Background: The prevalence of premature coronary artery disease (PCAD) has increased in recent years, particularly among younger populations. Differences in the risk factor profiles of PCAD and late coronary artery disease (LCAD) remain insufficiently understood. Therefore, this study aimed to compare the demographic, clinical, anthropometric, and laboratory risk factors associated with PCAD and LCAD.
Methods: This case-control study was conducted among 206 patients with angiography-confirmed CAD who were referred to Fatemeh-Zahra Heart Center during 2021-2022. Participants were divided into two groups: 103 patients with PCAD and 103 patients with LCAD. Demographic, clinical, anthropometric, and laboratory data were collected using a researcher-designed checklist based on patients’ medical records and clinical evaluations. Data were analyzed using IBM SPSS Statistics(version 26). Independent-samples t test, Mann-Whitney U test, chi-square test, and logistic regression analysis were used for statistical analysis.

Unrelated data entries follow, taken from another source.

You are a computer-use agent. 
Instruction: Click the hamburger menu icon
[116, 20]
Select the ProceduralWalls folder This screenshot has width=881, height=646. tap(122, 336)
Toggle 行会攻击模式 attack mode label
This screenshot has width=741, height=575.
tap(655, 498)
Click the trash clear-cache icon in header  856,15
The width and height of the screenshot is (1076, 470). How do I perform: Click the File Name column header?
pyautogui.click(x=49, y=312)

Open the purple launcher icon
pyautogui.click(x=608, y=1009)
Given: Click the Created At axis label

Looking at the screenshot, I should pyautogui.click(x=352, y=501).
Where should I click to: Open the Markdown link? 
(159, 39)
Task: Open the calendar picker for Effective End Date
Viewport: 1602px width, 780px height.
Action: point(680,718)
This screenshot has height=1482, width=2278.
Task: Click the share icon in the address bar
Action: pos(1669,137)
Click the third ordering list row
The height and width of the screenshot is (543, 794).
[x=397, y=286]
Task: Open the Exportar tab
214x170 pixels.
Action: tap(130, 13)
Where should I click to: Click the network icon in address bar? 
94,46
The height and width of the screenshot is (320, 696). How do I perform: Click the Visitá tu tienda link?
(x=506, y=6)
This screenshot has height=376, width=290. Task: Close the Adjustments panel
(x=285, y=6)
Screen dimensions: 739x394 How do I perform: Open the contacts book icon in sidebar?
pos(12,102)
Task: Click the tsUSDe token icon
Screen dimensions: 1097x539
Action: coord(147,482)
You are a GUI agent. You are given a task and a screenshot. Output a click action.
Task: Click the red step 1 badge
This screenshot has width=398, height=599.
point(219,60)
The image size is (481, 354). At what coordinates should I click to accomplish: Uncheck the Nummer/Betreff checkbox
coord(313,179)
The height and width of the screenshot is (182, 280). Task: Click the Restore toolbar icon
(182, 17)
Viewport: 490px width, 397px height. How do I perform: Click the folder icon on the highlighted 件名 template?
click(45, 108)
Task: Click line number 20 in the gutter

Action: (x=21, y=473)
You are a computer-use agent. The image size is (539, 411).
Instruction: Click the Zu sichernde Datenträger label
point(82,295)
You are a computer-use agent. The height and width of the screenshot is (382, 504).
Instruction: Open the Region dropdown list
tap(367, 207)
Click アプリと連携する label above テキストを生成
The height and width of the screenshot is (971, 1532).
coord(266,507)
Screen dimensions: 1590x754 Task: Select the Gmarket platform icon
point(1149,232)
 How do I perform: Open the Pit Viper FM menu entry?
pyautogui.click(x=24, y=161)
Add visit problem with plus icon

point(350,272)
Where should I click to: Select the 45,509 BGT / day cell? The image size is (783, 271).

Results: Patients with PCAD had significantly higher body mass index (BMI), waist circumference (WC), hip circumference (HC), triglyceride levels, low-density lipoprotein (LDL) levels, and waist-to-hip ratio (WHR), whereas creatinine, blood urea nitrogen (BUN), aspartate aminotransferase (AST), and vitamin D levels were significantly higher among patients with LCAD. Multivariable logistic regression analysis demonstrated that higher educational level, housewife status, alcohol consumption, family history of PCAD, and elevated WC were independently associated with increased odds of PCAD (p < 0.05). In contrast, cigarette smoking was more strongly associated with LCAD (p = 0.002).
Conclusions: The findings of this study suggest that the risk factor profiles of PCAD and LCAD differ considerably. Anthropometric indices and familial predisposition appear to play a more prominent role in PCAD, whereas smoking and renal dysfunction were more common among patients with LCAD. Identification of these distinct risk factor patterns may contribute to improved prevention, early detection, and management strategies for CAD, particularly among younger populations.